To Those Who Don't Understand: Here is What My Invisible Illness Looks Like
“You look so normal, happy, and healthy”, are words I play over and over in my head. These are words I have been told many times.
More than I can count, honestly.
Even on days when I was in the middle of a horrible flare-up, a state of depression, and feeling like I didn’t want to live anymore. But to the outsider, I looked perfectly normal.
If I was to say, “well actually, I am suffering from depression, I am in so much pain and I really just wish I wasn’t alive”; they would look at me as if I had five million heads and I was telling the biggest lie ever.
But how do you prove to someone the pain you are feeling inside is real? You really can’t.
You can explain it until your face turns blue but if there is no evidence on the outside of anything wrong, you are swept under the rug as someone who just wants attention and is a hypochondriac.
This is what I and so many others with endometriosis have been dealing with for far too long.
My pain is real. Our pain is real.
Just because it may look different than what you think pain is supposed to look like, doesn’t mean it isn’t really there for us. So what does my invisible illness look like?
Pushing through each day
Yeah, you see me daily, getting up and getting things done.
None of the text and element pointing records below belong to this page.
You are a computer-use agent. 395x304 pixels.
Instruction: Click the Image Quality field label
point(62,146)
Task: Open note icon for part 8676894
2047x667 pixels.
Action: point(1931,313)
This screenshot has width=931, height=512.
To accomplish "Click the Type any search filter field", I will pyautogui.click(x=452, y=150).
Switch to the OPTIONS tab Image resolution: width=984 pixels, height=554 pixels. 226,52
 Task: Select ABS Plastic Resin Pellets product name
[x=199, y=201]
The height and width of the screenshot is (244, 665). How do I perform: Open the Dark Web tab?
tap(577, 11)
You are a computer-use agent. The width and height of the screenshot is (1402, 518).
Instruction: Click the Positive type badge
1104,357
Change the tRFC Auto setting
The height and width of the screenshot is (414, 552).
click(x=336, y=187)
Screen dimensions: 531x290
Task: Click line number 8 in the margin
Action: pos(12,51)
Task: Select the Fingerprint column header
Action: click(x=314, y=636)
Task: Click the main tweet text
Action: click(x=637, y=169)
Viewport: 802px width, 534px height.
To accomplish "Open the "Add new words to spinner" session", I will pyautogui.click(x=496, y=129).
What you don’t see is the extreme fatigue and exhaustion inside of my body wanting to just give up and do nothing.
On some days, my body feels like it can shut down at any minute.
Faking my happiness
I laugh and I smile. A lot. But if I am being honest, a lot of times, it isn’t genuine.
That laughter and those smiles are my coping mechanisms when my pain is so unbearable but I have no other choice than to just push through. Behind those laughs and smiles are ovaries that feel like someone is dragging them across hot lava, rectum pain so bad it feels like I am sitting on a bed of nails, intense nausea that just lingers, and my inflamed insides just raging out doing whatever they want.
I want to help others who feel like me
I have always been one to help others. It’s something I love to do. No matter how hard of a day I am having, you can find me being there for others and helping them through their hard days by pushing them to move on.
When in reality, I’m most likely suffering myself and could really use help and support.
Appearing confident and happy
The picture you are seeing most likely took 20 tries. The other 19 I spent picking apart every ounce of me.
My acne from my PCOS. My big belly from endometriosis bloating.
My thinning hair or hair growing in places it shouldn’t. Behind that smile are a constant flare-up, a sense of sadness, and thoughts of wishing I were someone else.
Being social even when I don't want to be
This is one of the hardest parts of having an illness that people can’t see. Getting together with friends and going out to do fun things, mostly entails many tears beforehand, sometimes during, and even after.
The stress of wondering what kind of food will be available for me and my special diet, the thoughts of will there be bathrooms nearby I can easily access or will my pain stay at a low the entire time?
Or will I have to cling to my side, stomach, and butt because the pain decides to hit hard?
Sometimes I chose to do nothing
Somedays, even pretending I am okay, just can't happen. These days typically look like so much pain, discomfort, inflammation, and fatigue. I spend days laying down crying.
Usually, I beat myself up and I can't get anything done.
So you see, while I may look absolutely fine on the outside, I am falling apart on the inside. Endometriosis is real.
The pain many of us endure from it, is real. No matter how healthy someone may look or seem, endometriosis is real.
No matter what blood work or scans show 'nothing is wrong', endometriosis is real. It is time our family, friends, medical professionals start to see and understand this.
What does your endometriosis look like?